__Work required__:
Report the number of lines below in which the word "agent" occurs. Nothing else is needed.
= = = = = = =
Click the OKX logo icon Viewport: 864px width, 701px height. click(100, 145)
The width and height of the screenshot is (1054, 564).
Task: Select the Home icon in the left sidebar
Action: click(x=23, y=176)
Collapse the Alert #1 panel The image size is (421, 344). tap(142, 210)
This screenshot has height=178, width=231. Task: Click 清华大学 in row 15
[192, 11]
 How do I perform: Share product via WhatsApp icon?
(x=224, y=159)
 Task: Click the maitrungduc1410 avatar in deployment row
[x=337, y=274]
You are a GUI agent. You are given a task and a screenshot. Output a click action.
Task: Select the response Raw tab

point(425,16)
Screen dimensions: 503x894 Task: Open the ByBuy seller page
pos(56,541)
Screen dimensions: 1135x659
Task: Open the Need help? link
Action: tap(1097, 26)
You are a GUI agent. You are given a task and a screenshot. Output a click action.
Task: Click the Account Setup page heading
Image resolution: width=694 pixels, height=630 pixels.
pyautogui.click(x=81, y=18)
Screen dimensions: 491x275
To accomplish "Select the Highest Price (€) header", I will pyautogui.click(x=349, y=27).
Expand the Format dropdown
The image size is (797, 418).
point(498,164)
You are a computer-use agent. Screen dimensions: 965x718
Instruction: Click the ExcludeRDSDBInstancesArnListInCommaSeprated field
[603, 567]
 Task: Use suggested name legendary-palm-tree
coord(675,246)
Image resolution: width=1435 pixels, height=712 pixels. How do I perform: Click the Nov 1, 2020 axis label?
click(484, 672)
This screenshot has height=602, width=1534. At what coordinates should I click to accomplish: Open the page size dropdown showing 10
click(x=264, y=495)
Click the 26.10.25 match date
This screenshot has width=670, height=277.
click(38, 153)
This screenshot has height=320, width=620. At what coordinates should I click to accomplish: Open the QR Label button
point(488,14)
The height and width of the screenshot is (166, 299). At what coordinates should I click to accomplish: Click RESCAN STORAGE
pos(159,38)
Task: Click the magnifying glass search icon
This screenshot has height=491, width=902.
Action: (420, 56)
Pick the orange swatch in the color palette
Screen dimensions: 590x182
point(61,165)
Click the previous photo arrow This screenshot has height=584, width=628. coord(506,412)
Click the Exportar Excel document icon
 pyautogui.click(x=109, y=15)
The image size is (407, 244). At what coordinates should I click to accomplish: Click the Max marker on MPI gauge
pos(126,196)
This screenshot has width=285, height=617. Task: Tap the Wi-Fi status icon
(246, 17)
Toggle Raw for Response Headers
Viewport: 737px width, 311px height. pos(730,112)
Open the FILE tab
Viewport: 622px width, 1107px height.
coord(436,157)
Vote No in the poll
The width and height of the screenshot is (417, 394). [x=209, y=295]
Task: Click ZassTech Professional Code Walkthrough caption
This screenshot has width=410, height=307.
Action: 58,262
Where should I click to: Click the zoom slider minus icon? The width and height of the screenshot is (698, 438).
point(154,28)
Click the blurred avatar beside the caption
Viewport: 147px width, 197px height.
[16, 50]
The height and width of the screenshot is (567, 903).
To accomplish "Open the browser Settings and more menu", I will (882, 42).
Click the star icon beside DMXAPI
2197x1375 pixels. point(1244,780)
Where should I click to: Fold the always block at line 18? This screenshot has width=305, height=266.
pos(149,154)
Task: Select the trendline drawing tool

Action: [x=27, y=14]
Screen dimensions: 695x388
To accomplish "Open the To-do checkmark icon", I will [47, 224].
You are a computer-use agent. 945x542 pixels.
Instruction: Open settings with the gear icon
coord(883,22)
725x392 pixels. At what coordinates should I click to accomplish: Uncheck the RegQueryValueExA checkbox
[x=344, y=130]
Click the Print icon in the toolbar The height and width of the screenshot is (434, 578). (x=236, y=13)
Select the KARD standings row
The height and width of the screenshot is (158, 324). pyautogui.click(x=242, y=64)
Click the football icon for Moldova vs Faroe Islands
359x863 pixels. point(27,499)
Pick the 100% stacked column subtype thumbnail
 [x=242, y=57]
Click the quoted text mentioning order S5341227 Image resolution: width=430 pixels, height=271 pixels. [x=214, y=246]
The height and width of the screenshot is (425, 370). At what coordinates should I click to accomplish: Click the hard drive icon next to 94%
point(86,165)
= = = = = = =
__Reply__:
4